**RECORDS SHOWN**
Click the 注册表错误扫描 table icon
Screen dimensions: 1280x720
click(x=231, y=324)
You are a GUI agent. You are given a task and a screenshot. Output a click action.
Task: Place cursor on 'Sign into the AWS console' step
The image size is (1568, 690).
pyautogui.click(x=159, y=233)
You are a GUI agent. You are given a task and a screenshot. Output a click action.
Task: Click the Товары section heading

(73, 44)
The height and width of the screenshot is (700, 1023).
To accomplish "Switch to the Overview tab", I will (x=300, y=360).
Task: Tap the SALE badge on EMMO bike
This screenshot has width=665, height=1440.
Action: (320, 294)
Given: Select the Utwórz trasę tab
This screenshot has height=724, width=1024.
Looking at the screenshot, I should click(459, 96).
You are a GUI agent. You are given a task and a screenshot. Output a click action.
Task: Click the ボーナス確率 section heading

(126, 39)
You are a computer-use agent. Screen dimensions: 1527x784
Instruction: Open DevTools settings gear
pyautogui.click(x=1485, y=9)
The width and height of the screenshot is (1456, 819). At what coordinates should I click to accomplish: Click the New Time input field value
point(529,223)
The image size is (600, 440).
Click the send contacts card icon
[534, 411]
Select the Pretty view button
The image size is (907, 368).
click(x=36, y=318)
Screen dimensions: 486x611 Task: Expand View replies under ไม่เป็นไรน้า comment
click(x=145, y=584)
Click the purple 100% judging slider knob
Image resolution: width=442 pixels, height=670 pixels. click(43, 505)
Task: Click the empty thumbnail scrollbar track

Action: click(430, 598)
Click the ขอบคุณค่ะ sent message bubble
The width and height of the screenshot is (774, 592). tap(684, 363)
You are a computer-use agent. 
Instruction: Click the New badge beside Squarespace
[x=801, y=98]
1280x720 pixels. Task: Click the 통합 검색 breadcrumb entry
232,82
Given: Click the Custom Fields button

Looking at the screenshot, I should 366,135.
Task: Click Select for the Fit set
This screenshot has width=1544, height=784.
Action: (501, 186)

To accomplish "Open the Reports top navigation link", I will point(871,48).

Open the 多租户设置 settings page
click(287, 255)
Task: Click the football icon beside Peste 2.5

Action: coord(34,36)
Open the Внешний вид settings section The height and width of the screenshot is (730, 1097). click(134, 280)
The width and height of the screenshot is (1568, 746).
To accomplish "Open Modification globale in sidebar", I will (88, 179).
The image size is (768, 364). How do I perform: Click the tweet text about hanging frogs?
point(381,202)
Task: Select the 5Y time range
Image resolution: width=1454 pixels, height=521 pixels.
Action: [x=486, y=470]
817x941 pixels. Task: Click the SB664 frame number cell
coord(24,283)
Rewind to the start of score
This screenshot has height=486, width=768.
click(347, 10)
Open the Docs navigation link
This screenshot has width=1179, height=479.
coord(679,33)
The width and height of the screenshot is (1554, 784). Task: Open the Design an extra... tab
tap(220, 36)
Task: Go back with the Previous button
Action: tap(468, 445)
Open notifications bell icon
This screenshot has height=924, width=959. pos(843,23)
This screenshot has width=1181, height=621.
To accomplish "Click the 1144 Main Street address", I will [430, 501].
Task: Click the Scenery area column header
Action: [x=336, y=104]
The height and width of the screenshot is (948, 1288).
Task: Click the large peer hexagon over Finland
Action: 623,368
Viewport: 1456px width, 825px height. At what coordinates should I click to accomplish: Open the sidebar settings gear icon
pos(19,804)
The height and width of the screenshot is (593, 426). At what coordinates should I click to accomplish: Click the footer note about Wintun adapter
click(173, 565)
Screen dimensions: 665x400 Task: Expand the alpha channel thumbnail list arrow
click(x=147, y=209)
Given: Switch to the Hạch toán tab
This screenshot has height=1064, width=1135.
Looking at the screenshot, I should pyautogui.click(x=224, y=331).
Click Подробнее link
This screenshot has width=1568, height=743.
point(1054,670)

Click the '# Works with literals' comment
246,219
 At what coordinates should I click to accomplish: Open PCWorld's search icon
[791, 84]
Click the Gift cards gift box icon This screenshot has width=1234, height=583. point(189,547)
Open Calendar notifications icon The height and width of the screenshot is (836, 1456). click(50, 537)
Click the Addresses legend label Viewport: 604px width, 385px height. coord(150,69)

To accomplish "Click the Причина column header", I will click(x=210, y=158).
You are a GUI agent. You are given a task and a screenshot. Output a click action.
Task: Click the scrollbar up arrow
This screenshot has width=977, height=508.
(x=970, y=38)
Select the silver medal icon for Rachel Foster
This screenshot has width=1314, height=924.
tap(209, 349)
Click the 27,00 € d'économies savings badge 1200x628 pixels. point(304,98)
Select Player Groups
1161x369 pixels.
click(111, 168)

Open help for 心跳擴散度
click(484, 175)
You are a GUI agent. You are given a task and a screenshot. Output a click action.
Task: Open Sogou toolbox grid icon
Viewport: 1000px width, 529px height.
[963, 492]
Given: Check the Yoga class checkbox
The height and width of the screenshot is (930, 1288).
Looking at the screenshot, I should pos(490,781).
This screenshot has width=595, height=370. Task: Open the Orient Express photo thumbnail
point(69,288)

**WHAT YOU SHOULD DO**
Copy the records word for word, from the very first line through the line that contains "click(x=36, y=318)".

**THE SOLUTION**
Click the 注册表错误扫描 table icon
Screen dimensions: 1280x720
click(x=231, y=324)
You are a GUI agent. You are given a task and a screenshot. Output a click action.
Task: Place cursor on 'Sign into the AWS console' step
The image size is (1568, 690).
pyautogui.click(x=159, y=233)
You are a GUI agent. You are given a task and a screenshot. Output a click action.
Task: Click the Товары section heading

(73, 44)
The height and width of the screenshot is (700, 1023).
To accomplish "Switch to the Overview tab", I will (x=300, y=360).
Task: Tap the SALE badge on EMMO bike
This screenshot has width=665, height=1440.
Action: (320, 294)
Given: Select the Utwórz trasę tab
This screenshot has height=724, width=1024.
Looking at the screenshot, I should click(459, 96).
You are a GUI agent. You are given a task and a screenshot. Output a click action.
Task: Click the ボーナス確率 section heading

(126, 39)
You are a computer-use agent. Screen dimensions: 1527x784
Instruction: Open DevTools settings gear
pyautogui.click(x=1485, y=9)
The width and height of the screenshot is (1456, 819). At what coordinates should I click to accomplish: Click the New Time input field value
point(529,223)
The image size is (600, 440).
Click the send contacts card icon
[534, 411]
Select the Pretty view button
The image size is (907, 368).
click(x=36, y=318)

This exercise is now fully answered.